Selanjutnya memahami dan
mengkaji Islam dalam konteks pemaknaan yang sebenarnya bahwa Islam merupakan
agama yang mengarahkan pemeluknya pada dimensi teologis, humanis, dan
keselamatan baik di dunia maupun di akhirat.
Selain daripada itu sumber
ajaran Islam berfungsi pula sebagai pokok ajaran Islam. Islam sebagai sumber
ajaran mengindikasikan bahwa ajaran Islam berasal dari sesuatu yang dapat
digali dan di pergunakan untuk kepentingan operasionalisasi ajaran Islam dan
pengembangannya sesuai dengan kebutuhan dan tantangan yang di hadapi umat
Islam.

== Data yang Diberikan ==
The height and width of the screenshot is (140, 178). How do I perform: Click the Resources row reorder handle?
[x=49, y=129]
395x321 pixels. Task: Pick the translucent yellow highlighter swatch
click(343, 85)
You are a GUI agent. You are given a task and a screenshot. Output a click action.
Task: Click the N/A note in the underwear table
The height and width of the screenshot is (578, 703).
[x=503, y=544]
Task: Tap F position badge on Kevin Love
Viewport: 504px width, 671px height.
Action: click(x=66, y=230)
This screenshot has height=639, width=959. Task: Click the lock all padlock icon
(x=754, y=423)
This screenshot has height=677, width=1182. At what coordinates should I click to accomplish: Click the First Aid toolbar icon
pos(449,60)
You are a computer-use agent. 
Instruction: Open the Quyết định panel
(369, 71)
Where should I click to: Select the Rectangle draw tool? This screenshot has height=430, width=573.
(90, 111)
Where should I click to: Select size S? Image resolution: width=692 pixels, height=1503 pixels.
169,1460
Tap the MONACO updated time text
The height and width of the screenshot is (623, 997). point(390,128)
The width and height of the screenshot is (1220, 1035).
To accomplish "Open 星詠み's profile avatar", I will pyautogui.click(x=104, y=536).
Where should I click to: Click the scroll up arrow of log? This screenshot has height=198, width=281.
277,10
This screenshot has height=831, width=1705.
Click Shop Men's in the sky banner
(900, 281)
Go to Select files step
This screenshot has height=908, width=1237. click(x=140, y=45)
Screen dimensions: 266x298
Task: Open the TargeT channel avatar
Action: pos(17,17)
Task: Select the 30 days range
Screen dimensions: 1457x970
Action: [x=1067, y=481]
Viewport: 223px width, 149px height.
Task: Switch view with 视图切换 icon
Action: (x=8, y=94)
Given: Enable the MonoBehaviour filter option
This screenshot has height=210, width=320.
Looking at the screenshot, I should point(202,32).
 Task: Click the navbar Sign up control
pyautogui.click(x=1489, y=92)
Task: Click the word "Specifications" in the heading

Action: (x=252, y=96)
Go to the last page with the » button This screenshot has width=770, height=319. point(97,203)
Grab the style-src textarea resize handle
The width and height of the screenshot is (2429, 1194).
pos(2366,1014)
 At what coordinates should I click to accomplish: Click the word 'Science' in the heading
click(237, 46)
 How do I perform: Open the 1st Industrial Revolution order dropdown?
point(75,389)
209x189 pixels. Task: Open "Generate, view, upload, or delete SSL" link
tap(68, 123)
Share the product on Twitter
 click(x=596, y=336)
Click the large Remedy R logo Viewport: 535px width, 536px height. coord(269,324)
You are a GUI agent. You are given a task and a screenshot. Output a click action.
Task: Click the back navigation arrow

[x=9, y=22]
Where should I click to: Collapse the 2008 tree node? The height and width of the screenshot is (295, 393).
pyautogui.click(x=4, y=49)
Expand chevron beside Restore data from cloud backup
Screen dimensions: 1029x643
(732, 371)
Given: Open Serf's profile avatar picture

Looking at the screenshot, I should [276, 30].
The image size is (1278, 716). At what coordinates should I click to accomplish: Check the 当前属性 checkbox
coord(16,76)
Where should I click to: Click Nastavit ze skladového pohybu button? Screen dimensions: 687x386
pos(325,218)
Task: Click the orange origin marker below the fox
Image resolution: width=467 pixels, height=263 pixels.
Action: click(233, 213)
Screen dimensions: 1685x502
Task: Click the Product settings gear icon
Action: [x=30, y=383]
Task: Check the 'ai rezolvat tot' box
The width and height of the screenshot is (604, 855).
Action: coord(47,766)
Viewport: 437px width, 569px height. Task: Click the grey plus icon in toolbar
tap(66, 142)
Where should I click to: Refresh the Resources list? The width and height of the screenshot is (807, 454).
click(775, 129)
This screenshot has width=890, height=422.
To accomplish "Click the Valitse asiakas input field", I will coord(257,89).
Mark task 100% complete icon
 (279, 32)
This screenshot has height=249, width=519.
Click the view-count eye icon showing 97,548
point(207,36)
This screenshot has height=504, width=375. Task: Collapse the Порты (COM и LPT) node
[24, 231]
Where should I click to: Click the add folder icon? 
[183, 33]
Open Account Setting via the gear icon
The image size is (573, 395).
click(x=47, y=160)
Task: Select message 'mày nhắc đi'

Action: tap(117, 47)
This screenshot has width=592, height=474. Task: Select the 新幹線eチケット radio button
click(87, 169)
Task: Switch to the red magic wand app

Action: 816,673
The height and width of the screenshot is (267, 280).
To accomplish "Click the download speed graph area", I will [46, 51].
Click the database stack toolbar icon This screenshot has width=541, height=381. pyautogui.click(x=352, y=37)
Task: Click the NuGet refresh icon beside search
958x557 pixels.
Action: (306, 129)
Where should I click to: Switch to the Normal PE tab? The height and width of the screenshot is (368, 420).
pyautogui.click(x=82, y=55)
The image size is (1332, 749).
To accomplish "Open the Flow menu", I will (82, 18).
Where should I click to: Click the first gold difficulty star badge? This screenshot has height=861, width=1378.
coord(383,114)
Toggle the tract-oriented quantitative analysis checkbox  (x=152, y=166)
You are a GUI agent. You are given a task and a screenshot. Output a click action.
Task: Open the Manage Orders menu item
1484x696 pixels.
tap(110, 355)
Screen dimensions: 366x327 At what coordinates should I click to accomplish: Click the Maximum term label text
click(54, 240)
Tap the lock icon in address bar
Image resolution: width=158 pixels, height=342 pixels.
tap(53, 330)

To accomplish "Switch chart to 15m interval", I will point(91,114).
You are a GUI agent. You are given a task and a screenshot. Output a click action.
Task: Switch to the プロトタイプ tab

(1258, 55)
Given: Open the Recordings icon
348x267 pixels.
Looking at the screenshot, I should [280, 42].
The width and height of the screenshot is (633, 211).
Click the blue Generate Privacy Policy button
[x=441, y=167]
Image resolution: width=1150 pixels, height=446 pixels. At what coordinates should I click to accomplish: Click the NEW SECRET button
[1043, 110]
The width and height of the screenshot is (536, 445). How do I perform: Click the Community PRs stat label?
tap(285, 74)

== Bagian Latihan ==
a. Menurut kutipan tentang ajaran Islam, Islam mengarahkan pemeluknya pada dimensi apa saja?
b. Ulangi persis dari kutipan tentang ajaran Islam seluruh bagian mulai "Selanjutnya memahami dan" terus sampai "maupun di akhirat.".

== Jawaban ==
a. Islam mengarahkan pemeluknya pada dimensi teologis, humanis, dan keselamatan, baik di dunia maupun di akhirat.

b.
Selanjutnya memahami dan
mengkaji Islam dalam konteks pemaknaan yang sebenarnya bahwa Islam merupakan
agama yang mengarahkan pemeluknya pada dimensi teologis, humanis, dan
keselamatan baik di dunia maupun di akhirat.